There is a philosophical problem within medicine: how to deal with causal complexity and variations. While existing methods are designed for large scale population data and sufficiently homogenous sub-groups, a number of medical conditions are characterised by their heterogenic and complex nature: low back pain (LBP), chronic fatigue syndrome (CFS), fibromyalgia syndrome (FMS), irritable bowel syndrome (IBS), tension-type headache (TTH), post-traumatic stress disorder (PTSD), and many others.
Typical for these conditions is that no common cause or even set of causes can be found. Instead of a clear-cut one-to-one relation between cause and effect, there is a whole range of symptoms and causes: biological, psychological and social factors. Thus, there is no clear psyche-soma division of symptoms. And since the symptoms of these conditions are complex, ambiguous and to a large degree overlapping, classification becomes a problem. But that is not all. In addition, each patient seems to have both a unique combination of symptoms and a unique expression of the condition.
Since no medical cause can be identified for these conditions, they are commonly referred to as medically unexplained symptoms (MUS).
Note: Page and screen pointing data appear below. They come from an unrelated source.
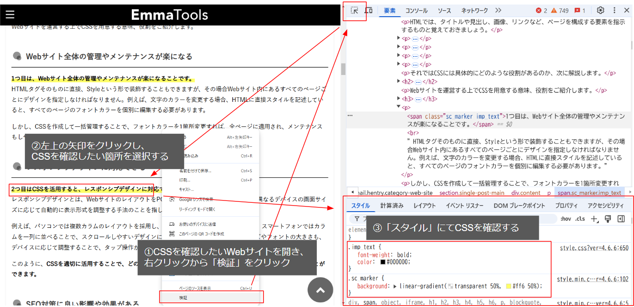
Task: Click the filter icon in Styles pane
Action: 357,218
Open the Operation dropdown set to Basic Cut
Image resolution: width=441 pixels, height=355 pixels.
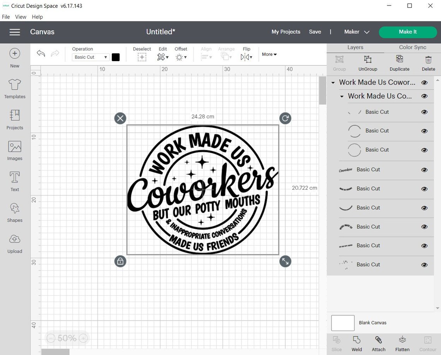90,57
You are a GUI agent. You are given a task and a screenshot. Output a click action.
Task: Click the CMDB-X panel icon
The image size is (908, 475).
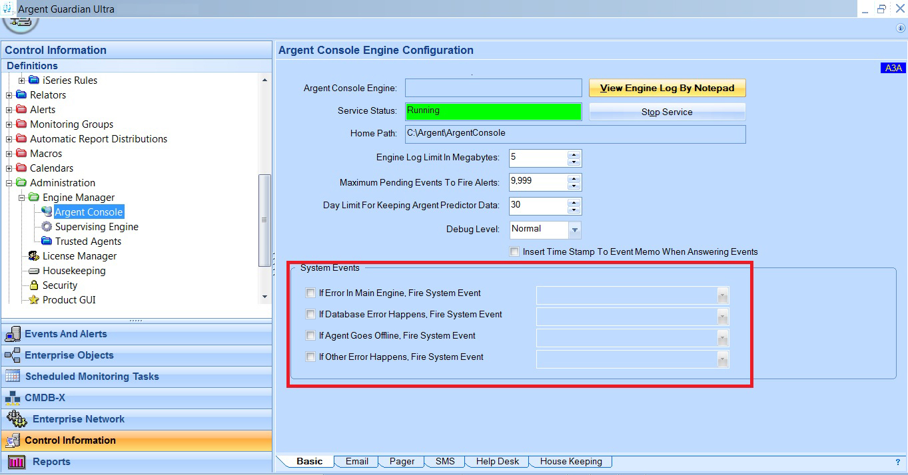click(13, 398)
This is not a small problem in medicine. By some estimates, such unexplained conditions amount to 30 percent of all symptoms reported to doctors, and they are linked to a 20-50% increase in outpatient costs and a 30% increase in hospitalisation. The US National Institutes of Health (NIH) identifies medically unexplained symptoms as the most common problem in medicine.
So why do I say that this a philosophical problem, and not, for instance, a methodological one? One reason is that any method designed to discover causes will also bring with it assumptions about what causation is. The methods of evidence based medicine, for instance, includes the Humean orthodox view of causation and probability. In observational studies we search for robust correlation, in RCTs we look for difference-making, and in populations studies we generate probabilistic evidence from statistical frequencies.
Not only do our methods include a notion of causation. They also come with ontological restrictions.
If we want to study genuine complexity, it’s not enough to replace the mono-causal model with a multi-causal one. The bio-psychosocial model was developed as a better alternative to the physiological model. But it still falls short because the methods are designed to study one causal factor at the time. We can perform separate studies for psychological, social and biological factors, and then add the results together. But this is to assume mereological composition: that wholes are sums of distinct parts which don’t interact. To deal with the patient as a unity thus becomes impossible. Instead, one can try to study parts of the problem separately: the irritable bowel, the anxiety, the pain, the fatigue. Genuine complexity cannot be studied in this way.
Heterogeneity and medical uniqueness are also features that require a certain ontology. Singularism about causation is the philosophical idea that causation happens in the concrete. Any statistical claim about what happens in a population will then only be a representation of many such individual causings. On a frequentist theory, in contrast, statistics generate probabilities. This is, basically, what evidence based medicine means: statistical evidence from population studies are applied directly to a patient. This means that each patient is treated as a statistical average, not as a unique individual.
We know that patients respond differently to the same treatments. At the same time, the methods and policies of evidence-based practice are premised on an assumption that the same treatment should be given to all. But what is the rationale for claiming that the same intervention in two different patients is even the same treatment?
My next planned research project, CAUSEHEALTH, is motivated by the idea that medically unexplained symptoms show a limitation of current medical thinking. Their challenging features of multifactorial causation (complexity), heterogeneity (context-sensitivity), medical uniqueness (singularity) and no clear psyche-soma division (holism), are all essential aspects of causation. Rather than being dismissed as marginal, therefore, these unexplained conditions should be taken as exemplary for understanding health and disease in general.